Only a number is wanted here: how many lines in the records below contain the string "Sign".

Collected data:
● ● ● ● ● ● ●

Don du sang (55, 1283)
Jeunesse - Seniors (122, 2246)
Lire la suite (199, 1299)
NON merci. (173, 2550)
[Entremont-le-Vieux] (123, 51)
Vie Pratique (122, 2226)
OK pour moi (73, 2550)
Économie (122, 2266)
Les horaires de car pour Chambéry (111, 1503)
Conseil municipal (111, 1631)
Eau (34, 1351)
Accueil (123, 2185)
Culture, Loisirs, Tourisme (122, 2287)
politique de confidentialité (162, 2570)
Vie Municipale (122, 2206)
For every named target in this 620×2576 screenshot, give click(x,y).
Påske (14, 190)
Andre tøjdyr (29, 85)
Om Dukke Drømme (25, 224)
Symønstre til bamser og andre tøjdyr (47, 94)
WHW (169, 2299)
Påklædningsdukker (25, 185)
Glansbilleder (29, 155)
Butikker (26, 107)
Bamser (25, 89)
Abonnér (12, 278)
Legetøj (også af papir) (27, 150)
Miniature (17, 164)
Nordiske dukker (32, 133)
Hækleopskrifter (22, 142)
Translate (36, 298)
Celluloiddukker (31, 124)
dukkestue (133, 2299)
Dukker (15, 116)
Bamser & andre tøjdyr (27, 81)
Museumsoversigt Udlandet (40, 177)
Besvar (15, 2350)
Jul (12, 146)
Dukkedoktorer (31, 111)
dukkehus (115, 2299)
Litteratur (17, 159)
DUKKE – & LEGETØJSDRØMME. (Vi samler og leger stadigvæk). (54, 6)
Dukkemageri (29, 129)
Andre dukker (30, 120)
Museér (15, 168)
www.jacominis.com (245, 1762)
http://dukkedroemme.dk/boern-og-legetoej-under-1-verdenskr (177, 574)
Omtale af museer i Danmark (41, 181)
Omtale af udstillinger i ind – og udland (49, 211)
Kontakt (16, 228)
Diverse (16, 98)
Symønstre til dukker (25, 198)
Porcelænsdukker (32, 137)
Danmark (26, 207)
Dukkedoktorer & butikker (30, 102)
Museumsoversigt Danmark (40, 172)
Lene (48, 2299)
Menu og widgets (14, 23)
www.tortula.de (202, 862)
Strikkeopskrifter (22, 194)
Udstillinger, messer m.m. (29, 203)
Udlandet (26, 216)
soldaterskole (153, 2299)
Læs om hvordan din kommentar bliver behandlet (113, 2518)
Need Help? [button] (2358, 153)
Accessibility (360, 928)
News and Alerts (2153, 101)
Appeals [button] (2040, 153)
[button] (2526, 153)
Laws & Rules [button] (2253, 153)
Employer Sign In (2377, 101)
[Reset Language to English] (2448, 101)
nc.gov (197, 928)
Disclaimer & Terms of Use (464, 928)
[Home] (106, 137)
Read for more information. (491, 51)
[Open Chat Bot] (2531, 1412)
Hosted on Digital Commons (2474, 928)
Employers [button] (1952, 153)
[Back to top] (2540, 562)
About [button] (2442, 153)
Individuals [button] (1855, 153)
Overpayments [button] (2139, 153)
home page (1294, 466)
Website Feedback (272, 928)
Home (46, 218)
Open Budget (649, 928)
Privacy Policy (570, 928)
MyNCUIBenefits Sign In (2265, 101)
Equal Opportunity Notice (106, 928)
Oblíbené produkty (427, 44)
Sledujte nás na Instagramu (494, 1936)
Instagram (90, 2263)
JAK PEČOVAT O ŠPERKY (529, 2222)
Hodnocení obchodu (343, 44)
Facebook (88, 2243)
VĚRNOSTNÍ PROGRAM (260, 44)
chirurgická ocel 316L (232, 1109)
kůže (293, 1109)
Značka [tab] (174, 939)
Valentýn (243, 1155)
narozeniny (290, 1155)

● ● ● ● ● ● ●

Written response:
2